(Screenshot and document pointing data)
------------------------------------------------------------

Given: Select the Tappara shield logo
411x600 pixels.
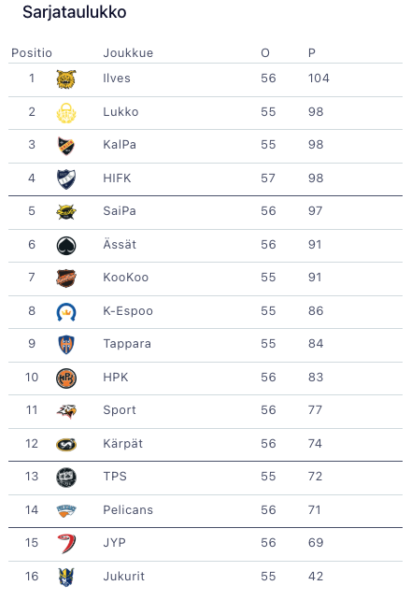Looking at the screenshot, I should coord(66,344).
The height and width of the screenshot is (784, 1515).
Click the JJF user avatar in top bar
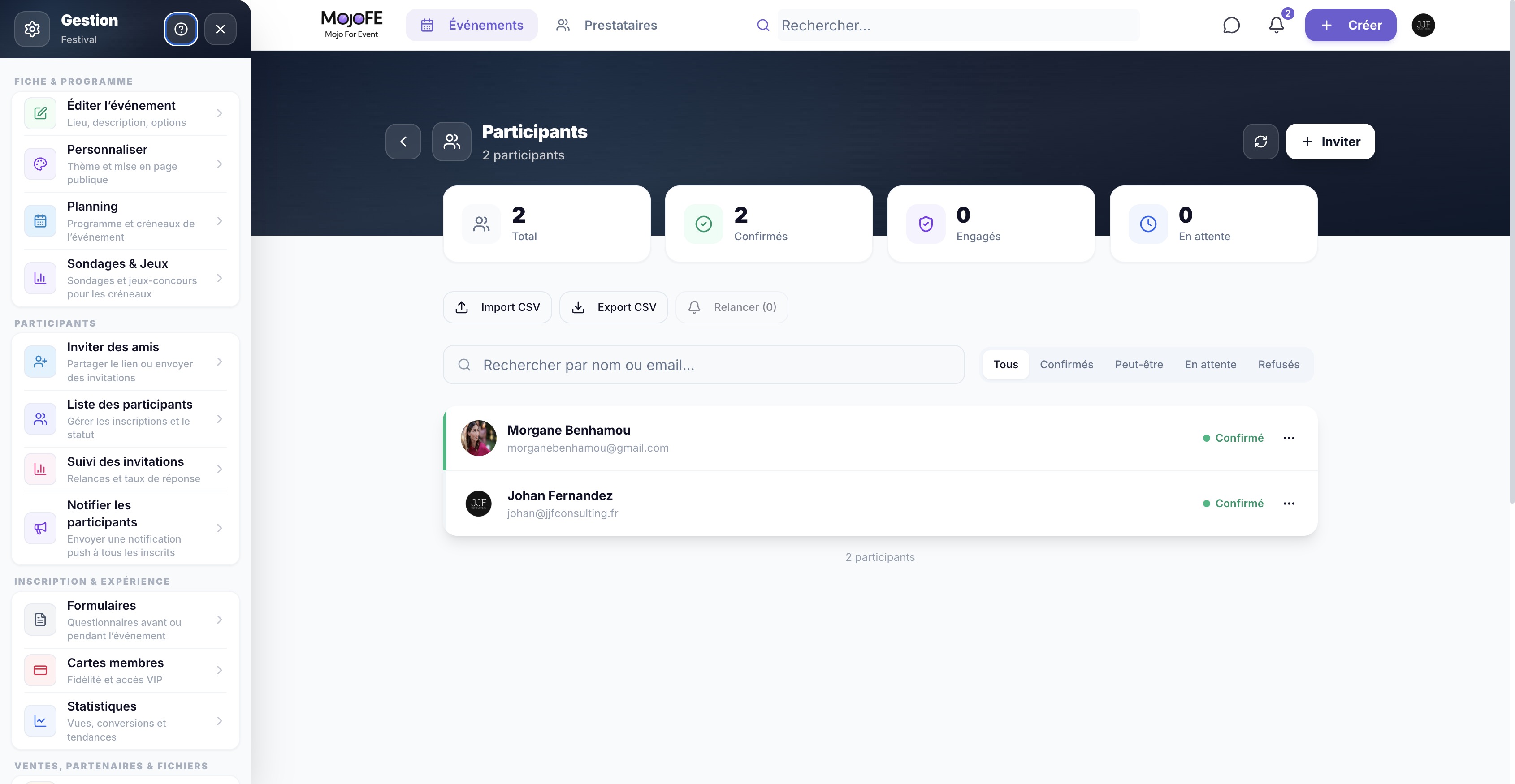click(1423, 25)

------------------------------------------------------------

__EXERCISE__: Write the items out again with "user avatar" replaced by "profile picture" and all else unchanged. Leave the pictures out.

__WORKED ANSWER__:
Given: Select the Tappara shield logo
411x600 pixels.
Looking at the screenshot, I should coord(66,344).
The height and width of the screenshot is (784, 1515).
Click the JJF profile picture in top bar
click(1423, 25)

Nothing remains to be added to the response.